FEODAL DÖNEM yıkılmış, ZİNCİRLER'inden sıyrılan herkes, her istediğini yapma
hakkını elde etmişti... En azından o sıralar öyle sanıyorlardı!. (18)
ENDÜSTRİLEŞME ilerledikçe, ÖZGÜRLÜĞÜN toplumun tüm bireylerine YAYILACAĞI
düşünülüyordu... Ulaşılmak istenen, KADIN-ERKEK EŞİTLİĞİ ve EVRENSEL bir
BURJUVAZİ ile herkese eşit ve ortalama bir yaşamın sağlanmasıydı.
SINIRSIZ ÜRETİM, MUTLAK ÖZGÜRLÜK ve KISITLANMAMIŞ MUTLULUK üçlemesi bu
gelişmenin temeli idi!.. Hemen bir girdi yapalım... 250 yıl önceki
KAPİTALİSTLER, yani ENDÜSTRİ'yi ve TİCARET'i elinde tutanlar hiç te öyle
düşünmüyorlardı!.. Onlar sadece ceplerini düşünüyor ve diğer insanları
KÖLELİK'ten beter şartlarda KADIN-ÇOLUK-ÇOCUK demeden günde 18 saat
çalıştırıyor, ve boğaz tokluğuna bile yetmiyecek ücretler veriyorlardı!.. DAVID
COPPERFIELD, VADİM O KADAR YEŞİLDİ Kİ, SEFİLLER hep o dönemi anlatan
romanlardır.
Bu İNSAFSIZ, ALLAHSIZ, ZALİM KAPİTALİSTLER kendi ülkelerinde böyle olursa bir
de SÖMÜRGE İNSANI'na, vatanlarından koparıp KÖLE yaptığı insanlara nasıl
davranır, bir düşünün!..
ERIC FROMM'ın dediği "tüm insanlara yayılacak özgürlük ve mutluluk" ancak
komünist hareketler başlayınca, hele RUSYA'da İHTİLAL olunca ortaya atılmıştır.

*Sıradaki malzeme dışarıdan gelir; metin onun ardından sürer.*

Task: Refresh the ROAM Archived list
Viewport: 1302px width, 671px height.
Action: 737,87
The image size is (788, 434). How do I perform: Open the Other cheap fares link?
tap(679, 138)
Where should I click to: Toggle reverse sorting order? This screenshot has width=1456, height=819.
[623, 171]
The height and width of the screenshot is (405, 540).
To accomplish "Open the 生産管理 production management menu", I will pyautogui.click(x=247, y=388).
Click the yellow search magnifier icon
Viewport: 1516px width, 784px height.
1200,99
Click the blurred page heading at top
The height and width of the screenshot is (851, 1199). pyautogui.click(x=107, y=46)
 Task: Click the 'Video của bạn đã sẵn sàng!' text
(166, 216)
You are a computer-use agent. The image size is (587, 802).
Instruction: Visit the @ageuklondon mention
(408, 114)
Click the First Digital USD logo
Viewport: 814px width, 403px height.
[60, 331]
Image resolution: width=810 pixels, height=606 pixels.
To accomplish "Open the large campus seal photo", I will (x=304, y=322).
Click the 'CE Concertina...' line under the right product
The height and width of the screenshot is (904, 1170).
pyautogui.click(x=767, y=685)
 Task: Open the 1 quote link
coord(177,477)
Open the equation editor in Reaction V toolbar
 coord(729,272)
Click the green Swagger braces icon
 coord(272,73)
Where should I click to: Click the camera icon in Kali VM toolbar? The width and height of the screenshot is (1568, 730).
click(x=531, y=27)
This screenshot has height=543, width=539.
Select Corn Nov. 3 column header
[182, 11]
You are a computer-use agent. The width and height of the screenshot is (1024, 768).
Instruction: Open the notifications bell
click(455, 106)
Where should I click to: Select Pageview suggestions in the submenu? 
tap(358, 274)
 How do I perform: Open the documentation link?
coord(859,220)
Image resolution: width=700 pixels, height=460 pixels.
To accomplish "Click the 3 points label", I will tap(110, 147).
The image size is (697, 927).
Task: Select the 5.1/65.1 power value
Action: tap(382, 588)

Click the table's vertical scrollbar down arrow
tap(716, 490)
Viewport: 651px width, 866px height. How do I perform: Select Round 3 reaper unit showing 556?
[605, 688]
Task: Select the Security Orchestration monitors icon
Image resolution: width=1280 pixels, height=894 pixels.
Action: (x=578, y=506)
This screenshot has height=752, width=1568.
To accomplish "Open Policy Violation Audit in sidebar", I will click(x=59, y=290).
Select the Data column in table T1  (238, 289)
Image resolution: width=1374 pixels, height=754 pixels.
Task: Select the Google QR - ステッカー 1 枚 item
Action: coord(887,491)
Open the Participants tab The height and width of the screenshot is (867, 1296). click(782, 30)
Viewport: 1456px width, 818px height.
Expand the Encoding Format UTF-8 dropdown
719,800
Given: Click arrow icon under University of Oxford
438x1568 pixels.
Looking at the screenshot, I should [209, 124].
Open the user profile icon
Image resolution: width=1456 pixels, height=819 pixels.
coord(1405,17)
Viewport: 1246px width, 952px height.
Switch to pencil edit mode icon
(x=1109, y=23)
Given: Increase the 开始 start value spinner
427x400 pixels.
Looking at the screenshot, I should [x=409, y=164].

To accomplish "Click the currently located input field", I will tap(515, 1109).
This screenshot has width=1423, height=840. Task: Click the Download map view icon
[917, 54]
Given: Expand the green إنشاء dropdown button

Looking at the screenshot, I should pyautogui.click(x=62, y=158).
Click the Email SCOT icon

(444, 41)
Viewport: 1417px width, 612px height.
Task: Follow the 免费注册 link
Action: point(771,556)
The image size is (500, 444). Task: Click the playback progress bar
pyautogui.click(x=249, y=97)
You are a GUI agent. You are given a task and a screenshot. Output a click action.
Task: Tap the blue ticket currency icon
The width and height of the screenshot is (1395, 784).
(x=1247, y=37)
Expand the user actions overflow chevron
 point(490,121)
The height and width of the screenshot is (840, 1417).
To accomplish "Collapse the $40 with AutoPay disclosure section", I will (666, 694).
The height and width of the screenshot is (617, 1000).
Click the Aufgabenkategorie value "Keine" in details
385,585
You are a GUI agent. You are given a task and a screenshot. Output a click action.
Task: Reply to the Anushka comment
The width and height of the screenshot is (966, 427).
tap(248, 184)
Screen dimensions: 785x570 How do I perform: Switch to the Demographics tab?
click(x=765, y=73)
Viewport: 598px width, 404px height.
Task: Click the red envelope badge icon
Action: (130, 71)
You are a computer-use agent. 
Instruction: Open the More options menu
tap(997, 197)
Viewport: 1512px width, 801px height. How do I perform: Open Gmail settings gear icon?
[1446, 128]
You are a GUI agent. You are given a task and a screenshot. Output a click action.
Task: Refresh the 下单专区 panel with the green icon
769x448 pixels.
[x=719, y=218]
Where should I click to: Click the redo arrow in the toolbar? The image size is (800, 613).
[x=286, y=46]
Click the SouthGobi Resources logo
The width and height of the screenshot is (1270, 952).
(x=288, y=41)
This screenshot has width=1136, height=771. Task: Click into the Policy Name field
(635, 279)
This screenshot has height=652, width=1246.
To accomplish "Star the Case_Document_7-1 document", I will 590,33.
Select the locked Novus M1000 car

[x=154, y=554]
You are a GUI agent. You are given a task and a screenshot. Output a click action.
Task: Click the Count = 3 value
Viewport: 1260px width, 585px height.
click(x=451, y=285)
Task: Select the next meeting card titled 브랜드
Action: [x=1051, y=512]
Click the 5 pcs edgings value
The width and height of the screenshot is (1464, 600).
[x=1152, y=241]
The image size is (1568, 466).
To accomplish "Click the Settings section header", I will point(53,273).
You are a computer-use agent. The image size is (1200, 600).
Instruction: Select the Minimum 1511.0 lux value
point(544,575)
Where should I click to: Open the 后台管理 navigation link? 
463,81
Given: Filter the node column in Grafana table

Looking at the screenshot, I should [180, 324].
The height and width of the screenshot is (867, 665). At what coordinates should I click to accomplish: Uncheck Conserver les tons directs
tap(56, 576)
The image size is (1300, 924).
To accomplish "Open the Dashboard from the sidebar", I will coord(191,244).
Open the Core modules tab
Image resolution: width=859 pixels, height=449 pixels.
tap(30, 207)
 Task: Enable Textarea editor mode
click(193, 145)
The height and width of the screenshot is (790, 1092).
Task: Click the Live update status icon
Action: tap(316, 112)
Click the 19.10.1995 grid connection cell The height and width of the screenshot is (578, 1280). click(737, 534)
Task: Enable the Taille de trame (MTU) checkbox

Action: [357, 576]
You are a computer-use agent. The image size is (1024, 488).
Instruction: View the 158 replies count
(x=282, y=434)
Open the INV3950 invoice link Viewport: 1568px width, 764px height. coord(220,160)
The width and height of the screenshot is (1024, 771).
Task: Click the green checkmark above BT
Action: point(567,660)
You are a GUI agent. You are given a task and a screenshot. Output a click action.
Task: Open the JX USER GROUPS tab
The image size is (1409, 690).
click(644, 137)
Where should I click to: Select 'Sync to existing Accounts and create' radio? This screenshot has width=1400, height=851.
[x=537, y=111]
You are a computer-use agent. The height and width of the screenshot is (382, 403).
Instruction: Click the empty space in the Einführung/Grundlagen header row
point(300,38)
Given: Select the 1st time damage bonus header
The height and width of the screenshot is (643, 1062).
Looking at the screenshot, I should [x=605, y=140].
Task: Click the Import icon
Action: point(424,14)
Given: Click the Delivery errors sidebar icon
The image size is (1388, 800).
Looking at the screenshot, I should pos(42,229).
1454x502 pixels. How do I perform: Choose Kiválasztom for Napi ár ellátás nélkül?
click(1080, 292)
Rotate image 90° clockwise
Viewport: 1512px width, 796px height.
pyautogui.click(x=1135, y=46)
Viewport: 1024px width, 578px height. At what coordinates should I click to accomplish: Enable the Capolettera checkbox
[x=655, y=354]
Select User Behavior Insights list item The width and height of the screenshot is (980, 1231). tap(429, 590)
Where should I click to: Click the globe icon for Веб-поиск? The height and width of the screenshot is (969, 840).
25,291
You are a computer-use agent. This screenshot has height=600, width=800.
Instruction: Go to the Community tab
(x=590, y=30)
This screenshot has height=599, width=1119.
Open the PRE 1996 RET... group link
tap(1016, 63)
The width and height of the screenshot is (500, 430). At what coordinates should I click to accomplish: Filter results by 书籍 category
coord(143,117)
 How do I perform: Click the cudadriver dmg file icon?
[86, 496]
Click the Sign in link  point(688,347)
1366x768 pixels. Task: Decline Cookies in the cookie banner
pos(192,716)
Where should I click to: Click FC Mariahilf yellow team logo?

Bu zalimler artık kendilerine hizmet eden insanların hiç değilse karınlarını
doyurmayı, aksi takdirde her şey kaybedeceklerini düşünmeye başlamışlardır. İşte
İNSAN HAKLARI, SOSYAL DEMOKRASİ gibi palavralar bu dönemlerde AZGIN KAPİTALİZM
ve İNSAFSIZ EMPERYALİM'i bir ölçüde frenlemek için ve BATI DÜZENİ'ni sürdürmek
için uydurulmuştur. Yoksa BATI İNSANI kendinden başkasını düşünmez!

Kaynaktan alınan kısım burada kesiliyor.